In: Finance
Determine why it is sometimes misleading to compare a company’s financial ratios with those of other firms that operate within the same industry. Support your response with one (1) example from your research.
Ans:- Yes, sometimes it can be misleading to compare a company's financial ratios with those of the other firms that operate within the same industry. There can be many various reasons due to which financial ratios sometimes may appear misleading. Few of them are listed below.
(1) When the comparison is done within the same industry but with companies that have different business cycles. For example when the financial ratios are compared with a company that is in the growth stage with the company that is in the initial stage of its business then it can be misleading because the profit margins will be very different and that's, why financial ratios will not be the right, means to evaluate both the business.
(2) when the company is in the same industry but with very different sizes then the ratio comparison can be quite difficult because the operational values will be hugely different.
(3) when the ratios are compared between two companies that follow different accounting practices then it will not be right to judge the performances of the two companies with ratios.
(4) It is possible that some companies possess different strengths and weaknesses which may not reflect in financial ratios. Therefore in that scenario also evaluating performances only on the basis of financial ratios might be misleading because it may not show an actual comparison between the two companies.
Eg:- For example, if we take the company Amazon it is a global giant and is operated globally.
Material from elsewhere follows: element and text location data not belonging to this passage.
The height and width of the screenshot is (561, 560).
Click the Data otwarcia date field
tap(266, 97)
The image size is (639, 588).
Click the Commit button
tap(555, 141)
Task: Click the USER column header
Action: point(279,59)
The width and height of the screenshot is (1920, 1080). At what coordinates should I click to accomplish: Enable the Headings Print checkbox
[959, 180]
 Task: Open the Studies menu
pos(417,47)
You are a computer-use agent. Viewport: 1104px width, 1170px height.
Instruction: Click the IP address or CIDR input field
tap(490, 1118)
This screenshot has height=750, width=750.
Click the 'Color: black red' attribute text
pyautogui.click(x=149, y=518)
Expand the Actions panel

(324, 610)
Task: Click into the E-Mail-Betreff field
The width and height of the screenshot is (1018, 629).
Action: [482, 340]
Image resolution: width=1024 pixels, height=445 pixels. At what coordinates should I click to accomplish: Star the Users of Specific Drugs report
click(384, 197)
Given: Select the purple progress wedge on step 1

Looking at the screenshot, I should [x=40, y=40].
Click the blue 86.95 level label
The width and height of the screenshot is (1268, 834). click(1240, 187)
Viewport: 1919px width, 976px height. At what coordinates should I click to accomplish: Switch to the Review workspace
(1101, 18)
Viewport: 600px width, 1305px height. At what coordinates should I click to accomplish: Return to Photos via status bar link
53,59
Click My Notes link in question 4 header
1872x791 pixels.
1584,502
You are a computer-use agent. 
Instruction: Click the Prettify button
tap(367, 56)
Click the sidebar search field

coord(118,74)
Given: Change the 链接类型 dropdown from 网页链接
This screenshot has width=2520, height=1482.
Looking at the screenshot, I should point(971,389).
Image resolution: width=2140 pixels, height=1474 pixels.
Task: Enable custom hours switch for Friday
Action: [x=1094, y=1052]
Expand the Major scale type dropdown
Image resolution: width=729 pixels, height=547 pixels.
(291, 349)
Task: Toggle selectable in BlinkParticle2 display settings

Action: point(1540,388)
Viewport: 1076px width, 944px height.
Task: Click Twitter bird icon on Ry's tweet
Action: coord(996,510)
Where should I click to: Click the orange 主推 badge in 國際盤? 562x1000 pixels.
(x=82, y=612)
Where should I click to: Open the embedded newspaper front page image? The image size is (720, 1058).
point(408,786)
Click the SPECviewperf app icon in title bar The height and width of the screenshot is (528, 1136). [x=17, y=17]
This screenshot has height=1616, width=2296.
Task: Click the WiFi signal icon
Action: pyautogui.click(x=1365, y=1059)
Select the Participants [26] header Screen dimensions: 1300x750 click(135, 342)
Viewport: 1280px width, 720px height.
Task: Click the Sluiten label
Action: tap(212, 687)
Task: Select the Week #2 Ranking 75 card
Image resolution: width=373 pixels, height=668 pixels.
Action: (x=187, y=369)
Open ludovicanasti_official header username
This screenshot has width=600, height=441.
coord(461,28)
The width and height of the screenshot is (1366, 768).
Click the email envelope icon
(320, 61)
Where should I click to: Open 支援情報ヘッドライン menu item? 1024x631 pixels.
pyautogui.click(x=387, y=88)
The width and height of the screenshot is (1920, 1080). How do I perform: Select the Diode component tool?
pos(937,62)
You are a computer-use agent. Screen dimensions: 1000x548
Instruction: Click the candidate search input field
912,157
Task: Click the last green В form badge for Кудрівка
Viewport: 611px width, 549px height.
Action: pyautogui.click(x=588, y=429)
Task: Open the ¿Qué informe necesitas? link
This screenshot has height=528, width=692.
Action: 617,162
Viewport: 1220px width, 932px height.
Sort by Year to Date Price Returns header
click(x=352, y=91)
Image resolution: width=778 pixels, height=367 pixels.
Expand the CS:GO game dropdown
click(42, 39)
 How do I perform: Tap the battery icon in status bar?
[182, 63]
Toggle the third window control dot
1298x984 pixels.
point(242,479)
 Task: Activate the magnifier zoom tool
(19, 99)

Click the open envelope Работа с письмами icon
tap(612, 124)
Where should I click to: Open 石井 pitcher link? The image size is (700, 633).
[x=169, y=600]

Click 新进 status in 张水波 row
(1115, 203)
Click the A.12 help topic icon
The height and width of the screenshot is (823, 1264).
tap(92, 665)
Also, it has various sectors like retail, I.T, e-commerce, etc. if the financial ratios of amazon is compared with local e-commerce business like Flipkart which operates in India then the financial ratios might not show actual comparison because the size of business operation will be very different.
There are various other factors involved in evaluating the performances of the business within the same industry and the only financial ratio is not the tool to do so, therefore the financial ratios can be misleading sometimes.